WORK TASK: Write out every entry exactly as it appears, omitting the pictures.

Data extracted from a collection:
☆ ☆ ☆ ☆ ☆ ☆ ☆
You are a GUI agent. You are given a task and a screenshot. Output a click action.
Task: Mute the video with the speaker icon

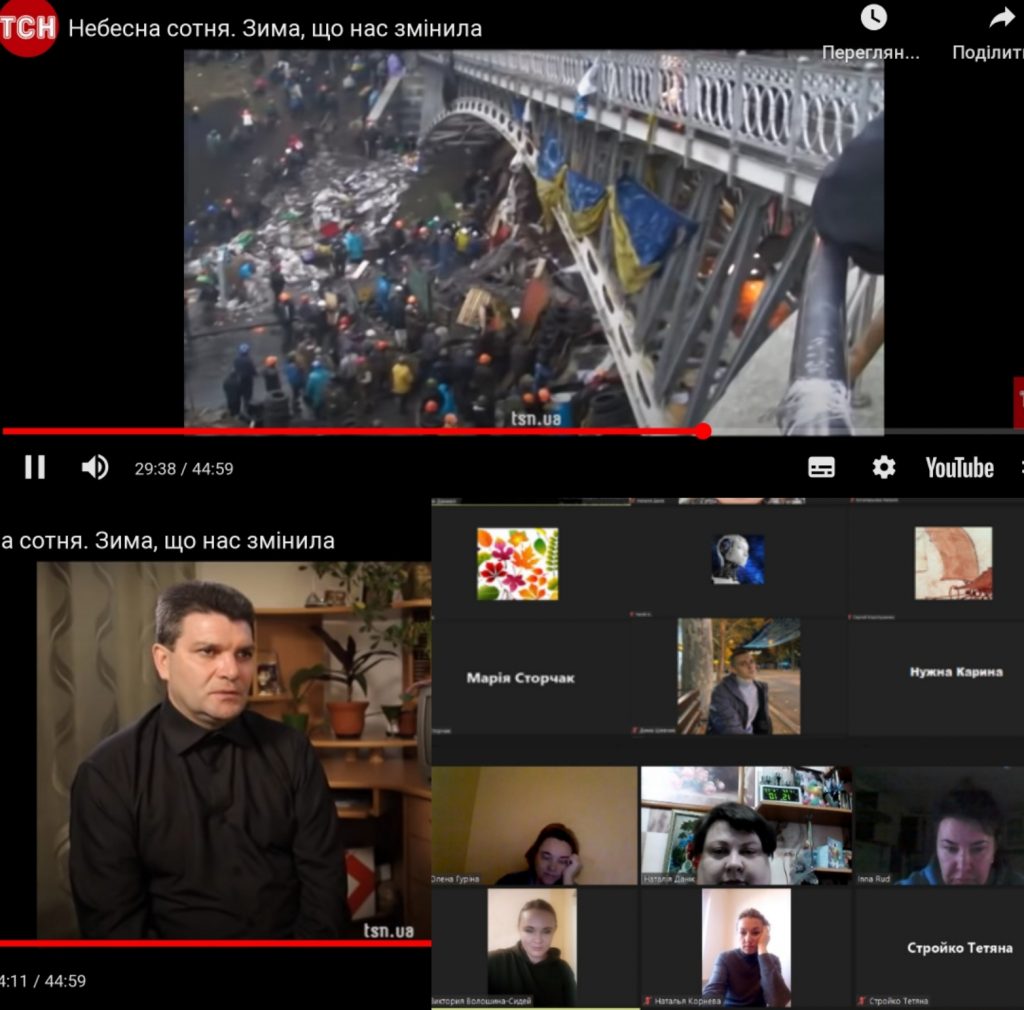95,467
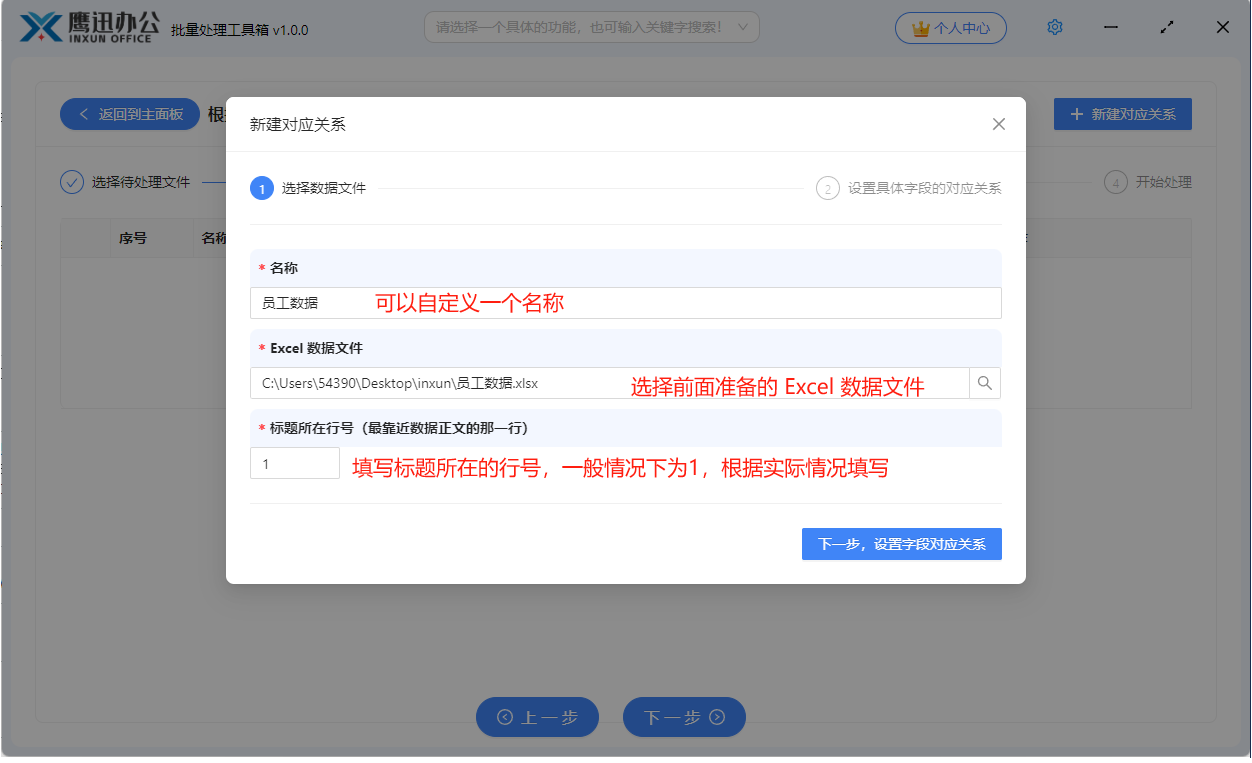Select step 2 设置具体字段的对应关系
Screen dimensions: 1252x763
pos(909,188)
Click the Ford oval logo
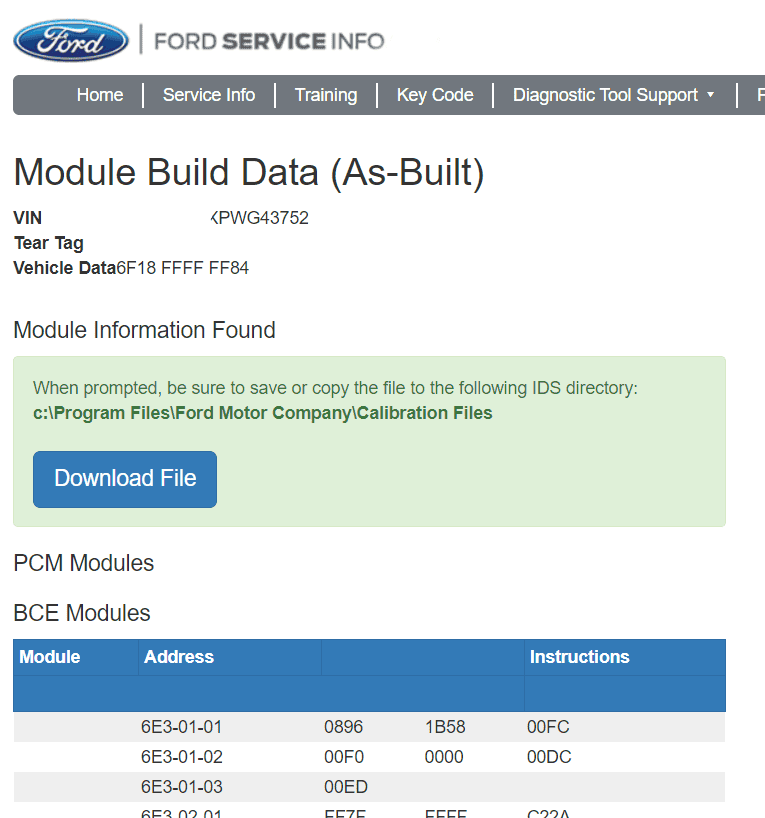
☆ ☆ ☆ ☆ ☆ ☆ ☆
EXERCISE SOLUTION:
You are a GUI agent. You are given a task and a screenshot. Output a click action.
Task: Mute the video with the speaker icon

95,467
Select step 2 设置具体字段的对应关系
Screen dimensions: 1252x763
pos(909,188)
Click the Ford oval logo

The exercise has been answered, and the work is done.